It was so bad it became the talk of the valet line afterward. "Was this a wedding or a job fair?" someone actually said.

Here's the thing: of course you're proud of your kid. That's natural. But a wedding speech isn't about their LinkedIn profile. It's about them finding the love of their life. It's about the couple, not the individual. Speak from the heart about who they are as a person, not what they've achieved on paper. The audience will connect with "she's the kindest person I know" a hundred times more than "she graduated summa cum laude."

The same applies to best men and maids of honor: don't make the speech about yourself. Your connection to the honoree matters, but keep the focus on them. Nobody came to this wedding to hear your life story.

Mistake #5: Getting Drunk Before You Speak

This is where speeches go from "could've been better" to "full-on disaster that someone recorded and will live on the internet forever."

Here's how it happens. You're nervous. Totally understandable — public speaking is the number one fear for most people. So you have a drink to take the edge off. Then another. Then the speeches keep getting pushed back, and the bartender keeps doing their job, and by the time someone hands you the microphone, you're three sheets to the wind.

One drink to settle the nerves? Fine. But treat the speech like work. Get the job done first, then celebrate as hard as you want.

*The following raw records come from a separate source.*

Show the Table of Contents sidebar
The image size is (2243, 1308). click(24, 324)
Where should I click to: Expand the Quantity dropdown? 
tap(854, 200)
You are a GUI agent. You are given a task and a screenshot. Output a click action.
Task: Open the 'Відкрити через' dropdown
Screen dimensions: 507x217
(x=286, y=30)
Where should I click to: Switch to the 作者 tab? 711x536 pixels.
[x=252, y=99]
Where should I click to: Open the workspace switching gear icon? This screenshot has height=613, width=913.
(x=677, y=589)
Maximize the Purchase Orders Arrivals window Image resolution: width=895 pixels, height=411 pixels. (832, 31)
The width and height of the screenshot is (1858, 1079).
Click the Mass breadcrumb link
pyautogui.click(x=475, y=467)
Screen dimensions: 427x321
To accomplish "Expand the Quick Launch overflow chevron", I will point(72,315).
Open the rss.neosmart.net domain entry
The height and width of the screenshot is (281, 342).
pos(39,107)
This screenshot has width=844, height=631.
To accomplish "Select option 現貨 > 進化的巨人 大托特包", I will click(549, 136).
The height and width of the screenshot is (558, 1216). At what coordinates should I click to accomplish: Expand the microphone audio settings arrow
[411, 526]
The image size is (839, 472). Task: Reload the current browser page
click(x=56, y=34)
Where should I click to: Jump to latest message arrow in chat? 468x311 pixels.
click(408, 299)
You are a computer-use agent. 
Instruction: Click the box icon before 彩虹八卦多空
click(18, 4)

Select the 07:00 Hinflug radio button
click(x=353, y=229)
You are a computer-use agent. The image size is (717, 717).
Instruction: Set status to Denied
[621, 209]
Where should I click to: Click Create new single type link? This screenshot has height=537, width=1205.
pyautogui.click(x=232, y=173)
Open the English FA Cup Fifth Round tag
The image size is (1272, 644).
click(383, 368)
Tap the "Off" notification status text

You worked too hard on this speech to slur your way through it.

And here's the part nobody thinks about until it's too late: phones. Every single person in that room has a camera in their pocket. What used to be a "you had to be there" story among family is now a link that lives forever. Give your speech sober, and the recording becomes something you're proud to share. Give it drunk, and... well, you've seen those videos. Don't be that person.

The Bottom Line

Every one of these mistakes comes down to the same thing: forgetting that the speech isn't about you. It's about the couple. Keep it short, keep it classy, keep it personal, and keep it sober. Do that and you're already ahead of 90% of wedding speakers out there.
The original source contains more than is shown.